Brown, Arthur Whitten 1886 - 1948

Born 23 July 1886 in Glasgow, but educated in Manchester. Brown served an apprenticeship with the British Westinghouse Electric and Manufacturing Company (later Metropolitan-Vickers Electrical Company Ltd) at Trafford Park, Manchester.

In January 1915 he gained a commission in the Manchester regiment and took part in the second battle of Ypres before being transferred to the Royal Flying Corps and trained as an observer. In November 1915 he permanently injured one leg when he was shot down over Valenciennes in France. He remained a prisoner of war of the Germans until he was repatriated in September 1917. He then worked in the aircraft production department of the Ministry of Munitions until the end of the war.

In 1919 Brown, visited Vickers of Weybridge seeking a post, shortly after the firm had decided to make an attempt on the first direct flight across the Atlantic for the prize of £10,000 offered by the Daily Mail. Brown was offered the position of navigator, alongside John Alcock as pilot.

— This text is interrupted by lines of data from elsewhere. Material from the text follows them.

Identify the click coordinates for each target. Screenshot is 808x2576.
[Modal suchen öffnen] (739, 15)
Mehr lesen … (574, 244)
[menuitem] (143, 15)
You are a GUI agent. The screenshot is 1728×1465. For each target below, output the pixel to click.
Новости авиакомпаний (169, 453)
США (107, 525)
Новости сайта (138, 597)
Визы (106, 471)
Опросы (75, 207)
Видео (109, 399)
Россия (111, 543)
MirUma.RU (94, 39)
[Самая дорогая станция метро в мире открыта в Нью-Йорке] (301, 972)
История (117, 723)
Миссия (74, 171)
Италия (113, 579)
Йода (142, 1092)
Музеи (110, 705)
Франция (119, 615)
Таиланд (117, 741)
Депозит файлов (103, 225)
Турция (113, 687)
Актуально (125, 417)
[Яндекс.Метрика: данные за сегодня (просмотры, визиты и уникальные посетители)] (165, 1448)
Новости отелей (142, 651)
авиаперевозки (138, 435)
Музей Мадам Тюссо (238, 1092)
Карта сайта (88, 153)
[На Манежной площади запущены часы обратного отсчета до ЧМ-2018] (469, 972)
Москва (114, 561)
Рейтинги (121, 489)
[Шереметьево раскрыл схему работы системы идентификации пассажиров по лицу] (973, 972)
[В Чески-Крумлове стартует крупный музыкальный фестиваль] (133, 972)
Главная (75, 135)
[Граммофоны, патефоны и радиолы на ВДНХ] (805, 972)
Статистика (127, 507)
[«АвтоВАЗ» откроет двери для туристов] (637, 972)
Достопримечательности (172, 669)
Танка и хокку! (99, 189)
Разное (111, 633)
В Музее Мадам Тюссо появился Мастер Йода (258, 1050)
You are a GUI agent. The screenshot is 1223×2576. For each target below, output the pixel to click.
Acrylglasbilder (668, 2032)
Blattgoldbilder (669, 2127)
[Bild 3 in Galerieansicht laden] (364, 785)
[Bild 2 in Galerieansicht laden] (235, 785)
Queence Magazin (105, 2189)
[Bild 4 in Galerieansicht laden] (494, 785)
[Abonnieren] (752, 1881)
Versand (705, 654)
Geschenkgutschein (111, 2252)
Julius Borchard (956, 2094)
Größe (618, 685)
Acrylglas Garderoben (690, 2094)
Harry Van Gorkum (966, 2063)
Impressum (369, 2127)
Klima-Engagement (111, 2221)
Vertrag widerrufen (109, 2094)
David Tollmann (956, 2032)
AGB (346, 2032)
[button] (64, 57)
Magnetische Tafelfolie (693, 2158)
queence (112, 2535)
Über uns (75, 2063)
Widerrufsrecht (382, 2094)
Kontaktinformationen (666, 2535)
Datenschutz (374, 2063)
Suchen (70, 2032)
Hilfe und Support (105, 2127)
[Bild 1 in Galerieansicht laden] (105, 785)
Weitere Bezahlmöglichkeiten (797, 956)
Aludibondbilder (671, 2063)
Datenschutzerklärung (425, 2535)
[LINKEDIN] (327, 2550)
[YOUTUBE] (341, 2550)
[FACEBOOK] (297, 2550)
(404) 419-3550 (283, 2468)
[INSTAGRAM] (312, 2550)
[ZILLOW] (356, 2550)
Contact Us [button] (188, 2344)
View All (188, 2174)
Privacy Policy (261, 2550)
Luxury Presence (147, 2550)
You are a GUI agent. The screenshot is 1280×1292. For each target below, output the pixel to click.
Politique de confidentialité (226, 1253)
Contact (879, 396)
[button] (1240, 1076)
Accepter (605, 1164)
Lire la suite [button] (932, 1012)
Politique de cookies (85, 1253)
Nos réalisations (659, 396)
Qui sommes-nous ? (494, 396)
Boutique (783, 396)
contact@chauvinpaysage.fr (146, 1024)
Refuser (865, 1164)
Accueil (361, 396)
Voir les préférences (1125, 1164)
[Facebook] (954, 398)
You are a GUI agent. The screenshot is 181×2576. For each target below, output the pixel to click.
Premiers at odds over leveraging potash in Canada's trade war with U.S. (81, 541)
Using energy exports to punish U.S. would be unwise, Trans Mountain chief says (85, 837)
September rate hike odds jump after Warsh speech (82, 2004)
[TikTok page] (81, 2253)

After the flight, Brown returned to work for Vickers Ltd and then again for Metropolitan-Vickers. During the Second World War he returned to the Royal Air Force in order to train pilots in navigation and engineering, though he never flew again after Alcock's death in 1919.

He died at his home in Swansea on 4 October 1948 from an accidental overdose of veronal. A memorial to Alcock and Whitten Brown was erected in 1952, near the field from which they took off at St John's, by the Historic Sites and Monuments Board of Canada. A memorial by William McMillan was erected at London Heathrow airport.